179 S.E. 324 | S.C. | 1935
April 2, 1935.
The opinion of the Court was delivered by This is an action for the recovery of damages for alleged breach of an insurance contract. The policy involved is not a life insurance policy, but a policy covering only accident and health benefits. The plaintiff took out such policy with the defendant in 1931. In 1933, the plaintiff surrendered this policy and made application for a new one. This action was based on the termination of the first policy, and the allegations were that the first policy issued was fraudulently terminated by the defendant. There is no claim on the part of the plaintiff that he had suffered any illness or injury which would have entitled him to any benefits under the policy had it remained in full force and effect. The defendant denied any liability. On trial the jury found a verdict for the plaintiff for $500.00 actual and $2,500.00 punitive damages. Upon the trial of the case, the presiding Judge charged the jury: "Now, if you find that the defendant wrongfully canceled the policy, in the first place, the plaintiff would be entitled *349 to a verdict for actual damages for that wrongful cancellation. And the measure of those actual damages would be the extent to which the plaintiff was deprived of the more favorable benefits, which he would have had a right to enjoy under the policy which was canceled. Those benefits, which were greater in that policy than the ones contained in the policy which was substituted for it. That would be the measure of the actual damages which the plaintiff would be entitled to in the event you find that the defendant wrongfully canceled the policy."

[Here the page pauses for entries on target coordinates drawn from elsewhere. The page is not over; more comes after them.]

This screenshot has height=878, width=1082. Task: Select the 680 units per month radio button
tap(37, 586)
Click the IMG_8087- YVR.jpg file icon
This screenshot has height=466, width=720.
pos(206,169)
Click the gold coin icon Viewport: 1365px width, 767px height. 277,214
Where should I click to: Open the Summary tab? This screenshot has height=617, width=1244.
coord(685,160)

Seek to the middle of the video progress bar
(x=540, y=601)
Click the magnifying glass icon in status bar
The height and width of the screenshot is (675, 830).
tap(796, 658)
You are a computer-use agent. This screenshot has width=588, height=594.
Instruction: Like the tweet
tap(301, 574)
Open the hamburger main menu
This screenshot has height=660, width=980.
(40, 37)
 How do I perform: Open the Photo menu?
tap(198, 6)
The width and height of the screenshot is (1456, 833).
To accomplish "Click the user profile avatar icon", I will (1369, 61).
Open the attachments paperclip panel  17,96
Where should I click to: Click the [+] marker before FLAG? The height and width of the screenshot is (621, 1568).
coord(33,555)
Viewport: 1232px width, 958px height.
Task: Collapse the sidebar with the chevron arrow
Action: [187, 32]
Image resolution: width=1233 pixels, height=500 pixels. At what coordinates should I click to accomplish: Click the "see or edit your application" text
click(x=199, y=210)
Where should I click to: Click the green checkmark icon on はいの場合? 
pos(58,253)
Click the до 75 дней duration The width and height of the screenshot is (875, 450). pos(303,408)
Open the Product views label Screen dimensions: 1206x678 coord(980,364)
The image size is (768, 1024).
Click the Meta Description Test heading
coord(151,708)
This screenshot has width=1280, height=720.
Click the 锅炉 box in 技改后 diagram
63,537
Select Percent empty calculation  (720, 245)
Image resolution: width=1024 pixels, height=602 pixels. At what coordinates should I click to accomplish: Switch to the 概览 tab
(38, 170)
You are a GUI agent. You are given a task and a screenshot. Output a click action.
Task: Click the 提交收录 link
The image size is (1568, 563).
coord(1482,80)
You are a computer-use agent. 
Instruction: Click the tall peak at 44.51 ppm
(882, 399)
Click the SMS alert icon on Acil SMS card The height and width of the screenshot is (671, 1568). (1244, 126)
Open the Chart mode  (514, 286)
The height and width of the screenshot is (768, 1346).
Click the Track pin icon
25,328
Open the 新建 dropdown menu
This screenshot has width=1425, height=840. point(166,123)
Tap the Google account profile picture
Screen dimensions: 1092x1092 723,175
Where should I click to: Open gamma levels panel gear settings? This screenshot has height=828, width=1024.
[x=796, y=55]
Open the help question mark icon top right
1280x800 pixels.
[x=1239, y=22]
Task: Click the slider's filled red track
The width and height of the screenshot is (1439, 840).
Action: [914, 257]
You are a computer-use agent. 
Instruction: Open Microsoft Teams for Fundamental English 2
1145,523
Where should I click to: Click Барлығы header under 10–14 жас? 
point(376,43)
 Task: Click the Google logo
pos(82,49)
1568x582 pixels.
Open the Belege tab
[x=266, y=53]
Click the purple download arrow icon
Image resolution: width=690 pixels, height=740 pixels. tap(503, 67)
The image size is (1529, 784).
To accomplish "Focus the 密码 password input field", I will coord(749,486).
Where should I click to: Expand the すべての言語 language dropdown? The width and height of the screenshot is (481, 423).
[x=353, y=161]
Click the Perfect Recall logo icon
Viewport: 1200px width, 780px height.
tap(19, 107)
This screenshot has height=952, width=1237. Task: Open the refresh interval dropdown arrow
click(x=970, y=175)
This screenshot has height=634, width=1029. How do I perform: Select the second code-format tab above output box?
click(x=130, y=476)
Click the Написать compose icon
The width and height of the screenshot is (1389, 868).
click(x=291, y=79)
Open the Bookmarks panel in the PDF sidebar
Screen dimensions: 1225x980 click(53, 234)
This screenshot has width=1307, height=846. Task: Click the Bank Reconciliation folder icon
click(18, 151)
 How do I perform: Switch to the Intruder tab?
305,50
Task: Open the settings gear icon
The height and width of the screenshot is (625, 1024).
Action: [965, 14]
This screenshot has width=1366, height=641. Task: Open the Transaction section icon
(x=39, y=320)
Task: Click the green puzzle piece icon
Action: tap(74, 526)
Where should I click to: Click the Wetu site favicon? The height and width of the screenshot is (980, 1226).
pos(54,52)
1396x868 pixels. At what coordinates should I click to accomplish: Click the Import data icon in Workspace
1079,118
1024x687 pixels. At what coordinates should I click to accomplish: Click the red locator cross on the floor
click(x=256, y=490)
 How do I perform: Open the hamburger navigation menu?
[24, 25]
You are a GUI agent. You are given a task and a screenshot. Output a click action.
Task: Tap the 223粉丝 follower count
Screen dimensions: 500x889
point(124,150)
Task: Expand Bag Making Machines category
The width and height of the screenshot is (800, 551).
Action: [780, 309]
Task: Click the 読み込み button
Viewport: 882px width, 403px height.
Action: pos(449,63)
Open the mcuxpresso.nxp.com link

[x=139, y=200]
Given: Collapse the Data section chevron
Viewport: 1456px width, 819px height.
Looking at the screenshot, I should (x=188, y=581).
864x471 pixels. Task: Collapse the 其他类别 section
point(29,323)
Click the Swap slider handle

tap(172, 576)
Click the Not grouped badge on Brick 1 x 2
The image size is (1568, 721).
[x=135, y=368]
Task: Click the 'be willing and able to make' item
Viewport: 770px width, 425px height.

In due time defendant made a motion for a new trial. In passing upon the motion for a new trial, the presiding Judge stated in his order: "Careful consideration has been given to the grounds of the motion and to the authorities cited by both sides, as well as to the testimony produced at the trial and the contents of the policy contract. It appears that no claim was ever made by plaintiff for any disability benefits under the provisions of the policy, because he suffered no disability, and therefore no damages could be recovered by him on that ground. The plaintiff testified, however, that at the time the policy in controversy was surrendered by him he had paid two months' premiums in advance, at the rate of $3.10 per month. He further testified that he paid the additional sum of $2.00, constituting an additional premium for certain increased benefits which were to be provided for in the new policy which was to be substituted for the old one surrendered by him. It further appears that these premiums were retained by the defendant following the cancellation of the policy."
It seems to have been admitted by all parties that the charge of the presiding Judge as above set forth was erroneous, and he undertook to correct this error by finding a verdict for the plaintiff for $8.20, as shown by his order: "Plaintiff testified that he never received the termination notice, and his testimony as to the failure of the defendant to return any portion of the unearned premiums is undisputed. *350 The measure of his actual damages, therefore, should be the amount of these premiums, but such damages must be limited to that amount, to wit: the sum of Eight and 20/100 Dollars ($8.20). It follows, therefore, that the verdict for actual damages must be reduced to the amount last named."
It is clear that the defendant was entitled to have the verdict found by the jury and not by the Judge Having given erroneous instructions, and the verdict of the jury having been based on such instructions, it was not within the province of the Court to render a verdict, and there should be a new trial.
Judgment reversed.
MR. CHIEF JUSTICE STABLER, MESSRS. JUSTICES CARTER and BONHAM and MR. ACTING ASSOCIATE JUSTICE C.J. RAMAGE concur.